### WHAT THE EXERCISE ASKS
Repeat, please, only the lines from the top of the data down to the line with "The image size is (1568, 471)."; include both of those lines.

Data extracted from a collection
======
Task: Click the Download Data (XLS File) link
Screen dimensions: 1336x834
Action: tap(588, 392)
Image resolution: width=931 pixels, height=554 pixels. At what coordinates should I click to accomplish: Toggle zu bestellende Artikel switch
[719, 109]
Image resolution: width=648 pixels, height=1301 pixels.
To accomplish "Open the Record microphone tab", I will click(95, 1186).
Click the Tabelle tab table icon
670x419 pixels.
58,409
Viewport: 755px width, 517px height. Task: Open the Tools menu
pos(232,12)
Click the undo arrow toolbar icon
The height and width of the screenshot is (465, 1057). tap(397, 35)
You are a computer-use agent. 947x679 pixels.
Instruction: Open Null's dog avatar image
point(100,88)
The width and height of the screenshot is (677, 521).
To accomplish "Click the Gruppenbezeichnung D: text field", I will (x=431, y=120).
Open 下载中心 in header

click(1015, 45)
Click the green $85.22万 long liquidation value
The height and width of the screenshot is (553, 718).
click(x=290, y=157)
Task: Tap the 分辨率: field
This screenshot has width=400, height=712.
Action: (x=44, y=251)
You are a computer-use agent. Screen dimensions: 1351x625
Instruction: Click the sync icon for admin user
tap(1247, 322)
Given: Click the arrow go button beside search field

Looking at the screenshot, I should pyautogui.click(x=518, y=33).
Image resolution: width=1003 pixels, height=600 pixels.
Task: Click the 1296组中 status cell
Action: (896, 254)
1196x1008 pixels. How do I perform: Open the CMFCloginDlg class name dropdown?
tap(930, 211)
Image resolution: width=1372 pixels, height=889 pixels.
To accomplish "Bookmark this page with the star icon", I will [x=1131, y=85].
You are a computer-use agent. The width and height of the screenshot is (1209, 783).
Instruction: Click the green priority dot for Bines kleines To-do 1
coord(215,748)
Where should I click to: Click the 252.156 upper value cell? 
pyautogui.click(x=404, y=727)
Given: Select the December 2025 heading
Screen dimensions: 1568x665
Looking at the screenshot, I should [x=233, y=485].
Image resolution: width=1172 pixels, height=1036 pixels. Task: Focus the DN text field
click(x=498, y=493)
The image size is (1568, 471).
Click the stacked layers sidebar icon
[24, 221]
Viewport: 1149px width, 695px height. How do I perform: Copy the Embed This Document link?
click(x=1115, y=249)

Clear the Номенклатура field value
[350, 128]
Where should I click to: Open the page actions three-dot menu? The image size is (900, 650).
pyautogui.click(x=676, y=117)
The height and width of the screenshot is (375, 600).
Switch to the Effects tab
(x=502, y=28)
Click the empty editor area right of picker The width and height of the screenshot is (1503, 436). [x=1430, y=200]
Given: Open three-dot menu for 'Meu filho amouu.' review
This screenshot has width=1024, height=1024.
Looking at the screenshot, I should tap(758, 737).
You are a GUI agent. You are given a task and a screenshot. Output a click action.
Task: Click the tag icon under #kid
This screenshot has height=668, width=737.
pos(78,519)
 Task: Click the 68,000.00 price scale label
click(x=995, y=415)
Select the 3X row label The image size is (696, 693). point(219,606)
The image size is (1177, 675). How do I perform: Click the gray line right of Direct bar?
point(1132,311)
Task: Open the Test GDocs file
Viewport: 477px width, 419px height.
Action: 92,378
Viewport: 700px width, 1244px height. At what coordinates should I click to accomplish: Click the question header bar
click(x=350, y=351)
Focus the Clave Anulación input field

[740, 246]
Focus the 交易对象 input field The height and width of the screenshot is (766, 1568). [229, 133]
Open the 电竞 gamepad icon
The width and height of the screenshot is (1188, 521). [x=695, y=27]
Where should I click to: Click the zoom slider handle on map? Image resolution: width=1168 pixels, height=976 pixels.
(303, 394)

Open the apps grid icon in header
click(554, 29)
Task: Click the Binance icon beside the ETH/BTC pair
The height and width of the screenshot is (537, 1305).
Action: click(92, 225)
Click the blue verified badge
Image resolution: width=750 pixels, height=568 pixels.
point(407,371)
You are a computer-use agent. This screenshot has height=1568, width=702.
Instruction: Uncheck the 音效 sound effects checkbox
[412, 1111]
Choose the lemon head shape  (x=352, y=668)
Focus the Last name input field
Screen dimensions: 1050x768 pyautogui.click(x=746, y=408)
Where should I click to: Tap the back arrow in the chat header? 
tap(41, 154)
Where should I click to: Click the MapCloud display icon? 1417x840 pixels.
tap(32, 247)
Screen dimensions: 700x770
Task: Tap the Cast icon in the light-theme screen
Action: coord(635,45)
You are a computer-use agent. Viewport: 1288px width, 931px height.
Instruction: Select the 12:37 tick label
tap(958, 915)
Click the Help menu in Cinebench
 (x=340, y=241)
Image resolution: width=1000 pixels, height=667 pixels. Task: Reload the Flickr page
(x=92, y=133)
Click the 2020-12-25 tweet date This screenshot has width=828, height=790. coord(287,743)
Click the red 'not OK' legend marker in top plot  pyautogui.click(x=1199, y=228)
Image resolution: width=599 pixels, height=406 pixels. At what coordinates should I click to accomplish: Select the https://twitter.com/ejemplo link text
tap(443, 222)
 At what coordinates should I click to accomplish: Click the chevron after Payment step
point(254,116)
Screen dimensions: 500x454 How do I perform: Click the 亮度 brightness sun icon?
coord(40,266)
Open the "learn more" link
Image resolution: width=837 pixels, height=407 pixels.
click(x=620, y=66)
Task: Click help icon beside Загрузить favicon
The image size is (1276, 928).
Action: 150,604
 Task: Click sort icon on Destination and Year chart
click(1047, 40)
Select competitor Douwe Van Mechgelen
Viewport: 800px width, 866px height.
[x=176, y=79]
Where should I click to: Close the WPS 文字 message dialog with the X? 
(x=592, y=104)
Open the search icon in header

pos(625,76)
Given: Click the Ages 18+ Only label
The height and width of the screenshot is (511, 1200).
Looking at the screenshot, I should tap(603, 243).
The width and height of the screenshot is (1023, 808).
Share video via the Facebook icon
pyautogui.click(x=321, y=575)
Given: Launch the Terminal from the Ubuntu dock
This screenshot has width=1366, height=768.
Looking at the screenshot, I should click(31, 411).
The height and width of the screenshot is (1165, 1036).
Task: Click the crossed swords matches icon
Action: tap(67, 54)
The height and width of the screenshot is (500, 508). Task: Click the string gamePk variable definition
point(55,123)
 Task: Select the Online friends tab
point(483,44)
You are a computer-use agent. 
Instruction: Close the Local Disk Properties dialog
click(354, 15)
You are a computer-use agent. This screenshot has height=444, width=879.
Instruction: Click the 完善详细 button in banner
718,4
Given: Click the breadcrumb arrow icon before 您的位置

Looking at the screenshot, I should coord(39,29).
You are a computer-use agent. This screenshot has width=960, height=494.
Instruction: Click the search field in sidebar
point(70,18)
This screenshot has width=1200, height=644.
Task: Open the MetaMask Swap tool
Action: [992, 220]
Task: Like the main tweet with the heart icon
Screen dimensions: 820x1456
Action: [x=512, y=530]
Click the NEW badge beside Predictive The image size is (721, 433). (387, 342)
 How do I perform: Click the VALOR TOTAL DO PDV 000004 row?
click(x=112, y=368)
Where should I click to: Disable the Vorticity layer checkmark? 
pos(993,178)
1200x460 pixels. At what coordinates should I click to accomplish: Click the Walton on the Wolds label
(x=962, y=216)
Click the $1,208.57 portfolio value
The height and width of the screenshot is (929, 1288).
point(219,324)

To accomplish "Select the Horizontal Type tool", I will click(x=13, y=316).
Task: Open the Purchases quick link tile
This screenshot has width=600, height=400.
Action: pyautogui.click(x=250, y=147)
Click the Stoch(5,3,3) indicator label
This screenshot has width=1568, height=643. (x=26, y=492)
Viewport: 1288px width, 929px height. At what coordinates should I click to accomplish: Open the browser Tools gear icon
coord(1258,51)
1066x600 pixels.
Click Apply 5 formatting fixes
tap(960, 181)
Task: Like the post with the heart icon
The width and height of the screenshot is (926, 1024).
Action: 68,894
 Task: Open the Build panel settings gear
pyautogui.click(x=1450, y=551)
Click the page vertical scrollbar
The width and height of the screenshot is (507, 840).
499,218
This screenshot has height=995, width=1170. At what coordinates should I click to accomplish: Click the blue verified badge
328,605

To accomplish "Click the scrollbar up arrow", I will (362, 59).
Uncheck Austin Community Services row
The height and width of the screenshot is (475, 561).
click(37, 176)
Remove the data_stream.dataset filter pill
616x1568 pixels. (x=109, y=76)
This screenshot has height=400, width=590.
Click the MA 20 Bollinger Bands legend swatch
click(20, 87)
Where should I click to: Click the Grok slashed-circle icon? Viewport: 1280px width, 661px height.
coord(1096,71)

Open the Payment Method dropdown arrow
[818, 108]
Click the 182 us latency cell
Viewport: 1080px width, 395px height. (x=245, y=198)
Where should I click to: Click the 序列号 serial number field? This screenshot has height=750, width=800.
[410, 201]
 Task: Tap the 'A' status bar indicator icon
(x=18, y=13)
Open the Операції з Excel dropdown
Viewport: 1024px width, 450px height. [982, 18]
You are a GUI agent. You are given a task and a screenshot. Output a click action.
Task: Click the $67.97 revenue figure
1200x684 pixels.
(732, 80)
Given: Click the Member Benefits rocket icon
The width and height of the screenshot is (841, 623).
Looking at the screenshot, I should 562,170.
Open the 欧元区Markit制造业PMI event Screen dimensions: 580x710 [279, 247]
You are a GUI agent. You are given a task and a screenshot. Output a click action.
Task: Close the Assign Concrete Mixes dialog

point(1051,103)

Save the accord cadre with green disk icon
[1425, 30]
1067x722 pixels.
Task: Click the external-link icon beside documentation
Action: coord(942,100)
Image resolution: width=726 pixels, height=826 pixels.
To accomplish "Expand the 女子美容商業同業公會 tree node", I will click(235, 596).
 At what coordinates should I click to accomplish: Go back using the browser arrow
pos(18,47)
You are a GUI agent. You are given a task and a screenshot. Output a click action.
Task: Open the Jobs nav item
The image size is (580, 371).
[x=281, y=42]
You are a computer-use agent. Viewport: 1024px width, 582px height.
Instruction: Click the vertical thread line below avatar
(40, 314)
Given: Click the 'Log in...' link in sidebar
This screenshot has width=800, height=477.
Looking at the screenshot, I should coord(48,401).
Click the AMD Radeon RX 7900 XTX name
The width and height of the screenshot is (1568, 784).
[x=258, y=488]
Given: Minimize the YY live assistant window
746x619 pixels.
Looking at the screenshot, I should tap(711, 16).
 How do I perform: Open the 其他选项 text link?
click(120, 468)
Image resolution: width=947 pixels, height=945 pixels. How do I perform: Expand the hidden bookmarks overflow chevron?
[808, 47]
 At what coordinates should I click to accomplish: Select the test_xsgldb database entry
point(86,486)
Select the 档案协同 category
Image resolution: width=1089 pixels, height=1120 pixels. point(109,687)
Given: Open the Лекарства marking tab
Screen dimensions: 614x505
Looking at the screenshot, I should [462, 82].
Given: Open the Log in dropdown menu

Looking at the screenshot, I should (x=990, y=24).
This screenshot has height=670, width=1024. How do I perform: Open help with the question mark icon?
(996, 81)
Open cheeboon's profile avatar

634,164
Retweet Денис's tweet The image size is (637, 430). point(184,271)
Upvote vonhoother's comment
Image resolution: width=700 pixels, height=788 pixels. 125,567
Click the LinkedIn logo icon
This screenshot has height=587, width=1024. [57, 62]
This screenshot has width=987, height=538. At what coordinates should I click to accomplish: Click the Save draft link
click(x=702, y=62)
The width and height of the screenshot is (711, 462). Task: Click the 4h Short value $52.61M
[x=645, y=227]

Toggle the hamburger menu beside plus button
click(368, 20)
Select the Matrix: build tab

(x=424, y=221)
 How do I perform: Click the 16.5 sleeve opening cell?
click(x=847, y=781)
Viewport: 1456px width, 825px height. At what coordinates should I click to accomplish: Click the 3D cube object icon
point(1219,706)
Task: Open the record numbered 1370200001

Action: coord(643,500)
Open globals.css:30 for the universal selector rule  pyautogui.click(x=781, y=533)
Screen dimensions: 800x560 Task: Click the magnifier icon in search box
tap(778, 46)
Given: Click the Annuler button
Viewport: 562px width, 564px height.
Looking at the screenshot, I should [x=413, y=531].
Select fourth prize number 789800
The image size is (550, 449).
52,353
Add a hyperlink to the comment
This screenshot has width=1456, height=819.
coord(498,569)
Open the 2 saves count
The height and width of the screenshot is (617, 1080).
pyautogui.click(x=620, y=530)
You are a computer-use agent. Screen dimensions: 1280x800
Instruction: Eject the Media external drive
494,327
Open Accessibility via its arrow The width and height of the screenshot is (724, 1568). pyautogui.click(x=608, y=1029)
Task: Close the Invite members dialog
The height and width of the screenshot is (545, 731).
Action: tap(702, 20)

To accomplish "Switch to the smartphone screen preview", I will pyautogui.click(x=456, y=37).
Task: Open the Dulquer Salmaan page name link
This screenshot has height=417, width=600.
======
### EXERCISE ANSWER
Task: Click the Download Data (XLS File) link
Screen dimensions: 1336x834
Action: tap(588, 392)
Image resolution: width=931 pixels, height=554 pixels. At what coordinates should I click to accomplish: Toggle zu bestellende Artikel switch
[719, 109]
Image resolution: width=648 pixels, height=1301 pixels.
To accomplish "Open the Record microphone tab", I will click(95, 1186).
Click the Tabelle tab table icon
670x419 pixels.
58,409
Viewport: 755px width, 517px height. Task: Open the Tools menu
pos(232,12)
Click the undo arrow toolbar icon
The height and width of the screenshot is (465, 1057). tap(397, 35)
You are a computer-use agent. 947x679 pixels.
Instruction: Open Null's dog avatar image
point(100,88)
The width and height of the screenshot is (677, 521).
To accomplish "Click the Gruppenbezeichnung D: text field", I will (x=431, y=120).
Open 下载中心 in header

click(1015, 45)
Click the green $85.22万 long liquidation value
The height and width of the screenshot is (553, 718).
click(x=290, y=157)
Task: Tap the 分辨率: field
This screenshot has width=400, height=712.
Action: (x=44, y=251)
You are a computer-use agent. Screen dimensions: 1351x625
Instruction: Click the sync icon for admin user
tap(1247, 322)
Given: Click the arrow go button beside search field

Looking at the screenshot, I should pyautogui.click(x=518, y=33).
Image resolution: width=1003 pixels, height=600 pixels.
Task: Click the 1296组中 status cell
Action: (896, 254)
1196x1008 pixels. How do I perform: Open the CMFCloginDlg class name dropdown?
tap(930, 211)
Image resolution: width=1372 pixels, height=889 pixels.
To accomplish "Bookmark this page with the star icon", I will [x=1131, y=85].
You are a computer-use agent. The width and height of the screenshot is (1209, 783).
Instruction: Click the green priority dot for Bines kleines To-do 1
coord(215,748)
Where should I click to: Click the 252.156 upper value cell? 
pyautogui.click(x=404, y=727)
Given: Select the December 2025 heading
Screen dimensions: 1568x665
Looking at the screenshot, I should [x=233, y=485].
Image resolution: width=1172 pixels, height=1036 pixels. Task: Focus the DN text field
click(x=498, y=493)
The image size is (1568, 471).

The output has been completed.